Bottom Line: We found that the parameters of neurotransmitter secretion at the nerve terminal and at the middle axon were strikingly similar.These results lead us to conclude that, as in the case of the presynaptic nerve terminal, synaptic vesicles involved in neurotransmitter release along the axon contain a complement of proteins for vesicle docking and Ca2+-dependent fusion.Taken together, our results support the idea that, in developing axons, the rudimentary machinery for quantal neurotransmitter secretion is distributed throughout the whole axonal surface.

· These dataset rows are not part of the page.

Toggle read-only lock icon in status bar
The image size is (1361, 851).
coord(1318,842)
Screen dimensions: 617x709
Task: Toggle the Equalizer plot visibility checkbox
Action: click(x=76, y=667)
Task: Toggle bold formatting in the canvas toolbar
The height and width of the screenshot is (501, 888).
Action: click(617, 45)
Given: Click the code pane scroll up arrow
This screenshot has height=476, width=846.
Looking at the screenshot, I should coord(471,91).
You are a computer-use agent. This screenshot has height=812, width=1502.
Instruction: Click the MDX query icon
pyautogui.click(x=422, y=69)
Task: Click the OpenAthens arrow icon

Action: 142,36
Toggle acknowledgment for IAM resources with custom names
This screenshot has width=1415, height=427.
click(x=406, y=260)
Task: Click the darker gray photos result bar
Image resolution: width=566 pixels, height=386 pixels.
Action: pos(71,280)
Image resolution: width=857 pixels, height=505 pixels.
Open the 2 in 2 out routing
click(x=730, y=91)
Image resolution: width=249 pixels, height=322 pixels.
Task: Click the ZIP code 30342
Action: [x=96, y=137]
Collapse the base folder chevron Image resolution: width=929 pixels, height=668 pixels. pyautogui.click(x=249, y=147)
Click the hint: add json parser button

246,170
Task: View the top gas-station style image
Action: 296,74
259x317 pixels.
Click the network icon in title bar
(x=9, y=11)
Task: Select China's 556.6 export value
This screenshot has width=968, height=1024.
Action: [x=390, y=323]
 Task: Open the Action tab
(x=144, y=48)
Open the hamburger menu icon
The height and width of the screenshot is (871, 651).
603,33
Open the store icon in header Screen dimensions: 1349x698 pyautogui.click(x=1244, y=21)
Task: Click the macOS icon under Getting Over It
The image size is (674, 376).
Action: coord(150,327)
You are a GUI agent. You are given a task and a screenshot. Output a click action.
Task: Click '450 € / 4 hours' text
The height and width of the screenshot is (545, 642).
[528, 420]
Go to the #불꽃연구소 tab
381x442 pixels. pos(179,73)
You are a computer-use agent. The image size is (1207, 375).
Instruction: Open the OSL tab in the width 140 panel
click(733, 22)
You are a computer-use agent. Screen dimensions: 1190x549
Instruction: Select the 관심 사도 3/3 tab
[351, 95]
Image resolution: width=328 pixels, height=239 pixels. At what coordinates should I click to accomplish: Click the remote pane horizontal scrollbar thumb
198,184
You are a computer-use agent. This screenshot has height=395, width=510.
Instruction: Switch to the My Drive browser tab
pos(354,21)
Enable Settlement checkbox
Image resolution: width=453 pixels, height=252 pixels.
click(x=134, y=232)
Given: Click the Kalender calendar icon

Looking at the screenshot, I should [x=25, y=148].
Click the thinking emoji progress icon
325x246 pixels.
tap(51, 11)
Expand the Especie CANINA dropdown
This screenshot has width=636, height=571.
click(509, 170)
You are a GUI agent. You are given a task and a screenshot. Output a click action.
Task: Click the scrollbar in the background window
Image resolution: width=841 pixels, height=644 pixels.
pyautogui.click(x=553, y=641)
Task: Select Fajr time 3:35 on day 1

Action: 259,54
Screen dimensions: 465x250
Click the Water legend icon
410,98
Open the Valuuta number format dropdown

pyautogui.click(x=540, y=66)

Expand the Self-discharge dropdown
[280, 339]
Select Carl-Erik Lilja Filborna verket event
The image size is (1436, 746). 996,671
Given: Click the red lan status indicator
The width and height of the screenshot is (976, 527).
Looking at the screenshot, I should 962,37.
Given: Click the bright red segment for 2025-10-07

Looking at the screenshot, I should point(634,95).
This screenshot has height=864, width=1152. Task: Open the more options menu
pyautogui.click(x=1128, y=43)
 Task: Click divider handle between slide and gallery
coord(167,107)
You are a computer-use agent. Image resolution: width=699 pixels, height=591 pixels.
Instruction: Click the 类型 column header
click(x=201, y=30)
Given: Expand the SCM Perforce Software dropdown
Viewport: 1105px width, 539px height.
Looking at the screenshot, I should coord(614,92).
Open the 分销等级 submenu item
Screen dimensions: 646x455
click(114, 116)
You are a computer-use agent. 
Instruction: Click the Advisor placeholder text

View Article: PubMed Central - PubMed

Affiliation: Department of Physiology and Biophysics M/C 901, University of Illinois, Chicago, Illinois 60612, USA.

ABSTRACT
In mature neurons, synaptic vesicles continuously recycle within the presynaptic nerve terminal. In developing axons which are free of contact with a postsynaptic target, constitutive membrane recycling is not localized to the nerve terminal; instead, plasma membrane components undergo cycles of exoendocytosis throughout the whole axonal surface (Matteoli et al., 1992; Kraszewski et al., 1995). Moreover, in growing Xenopus spinal cord neurons in culture, acetylcholine (ACh) is spontaneously secreted in the quantal fashion along the axonal shaft (Evers et al., 1989; Antonov et al., 1998). Here we demonstrate that in Xenopus neurons ACh secretion is mediated by vesicles which recycle locally within the axon. Similar to neurotransmitter release at the presynaptic nerve terminal, ACh secretion along the axon could be elicited by the action potential or by hypertonic solutions. We found that the parameters of neurotransmitter secretion at the nerve terminal and at the middle axon were strikingly similar. These results lead us to conclude that, as in the case of the presynaptic nerve terminal, synaptic vesicles involved in neurotransmitter release along the axon contain a complement of proteins for vesicle docking and Ca2+-dependent fusion. Taken together, our results support the idea that, in developing axons, the rudimentary machinery for quantal neurotransmitter secretion is distributed throughout the whole axonal surface. Maturation of this machinery in the process of synaptic development would improve the fidelity of synaptic transmission during high-frequency stimulation of the presynaptic cell.